## Required task
Copy each of the following entries word for word, leaving out the pictures.
-- start Entries --
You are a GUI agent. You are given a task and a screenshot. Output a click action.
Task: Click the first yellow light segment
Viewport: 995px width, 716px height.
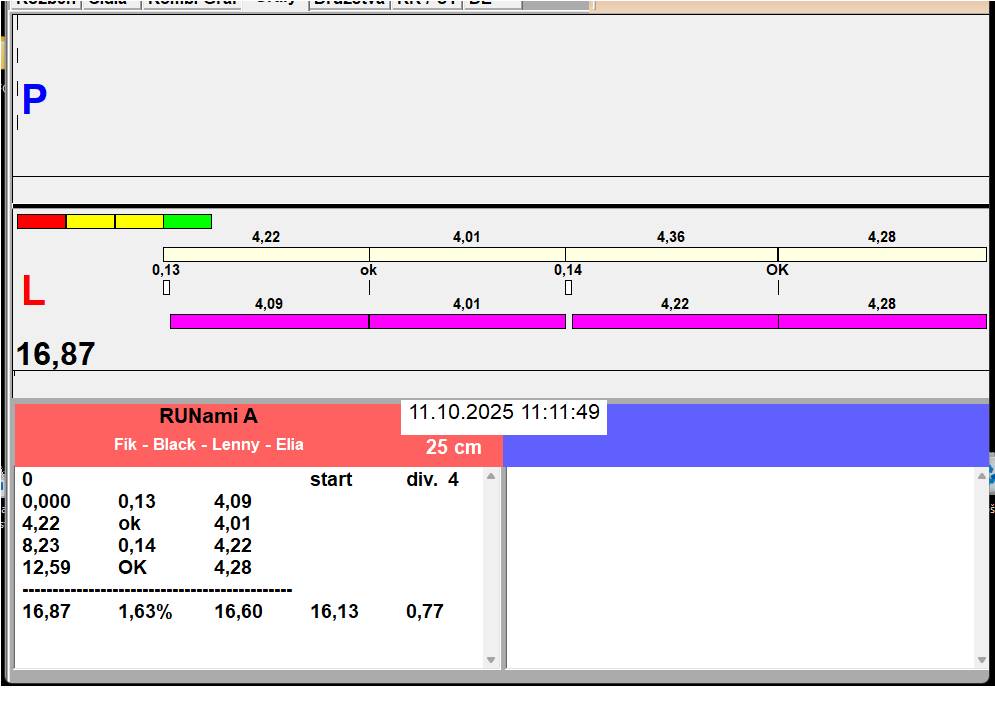tap(90, 221)
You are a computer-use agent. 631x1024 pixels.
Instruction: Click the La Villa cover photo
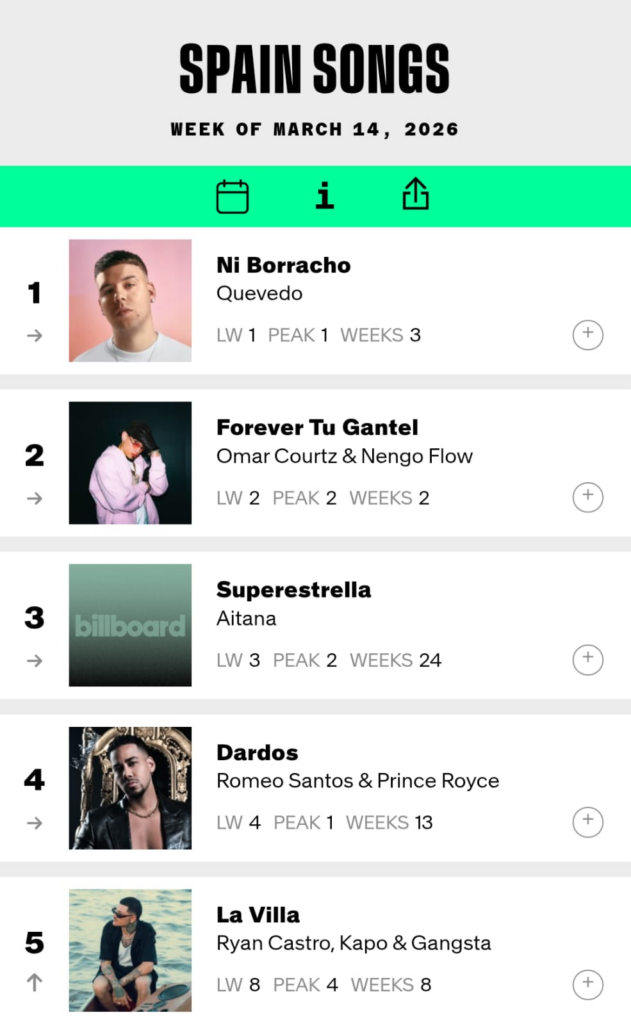130,950
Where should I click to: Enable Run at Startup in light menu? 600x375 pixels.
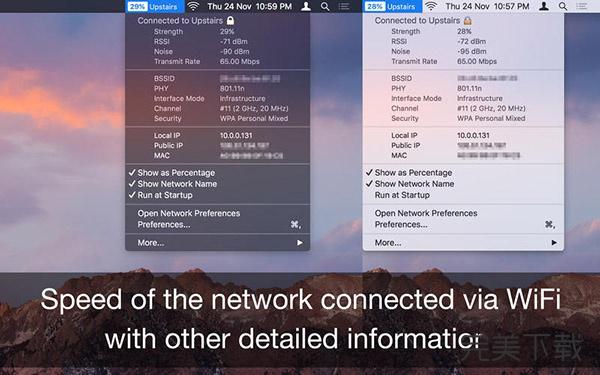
-- end Entries --
## Worked answer
You are a GUI agent. You are given a task and a screenshot. Output a click action.
Task: Click the first yellow light segment
Viewport: 995px width, 716px height.
tap(90, 221)
You are a computer-use agent. 631x1024 pixels.
Instruction: Click the La Villa cover photo
130,950
Where should I click to: Enable Run at Startup in light menu? 600x375 pixels.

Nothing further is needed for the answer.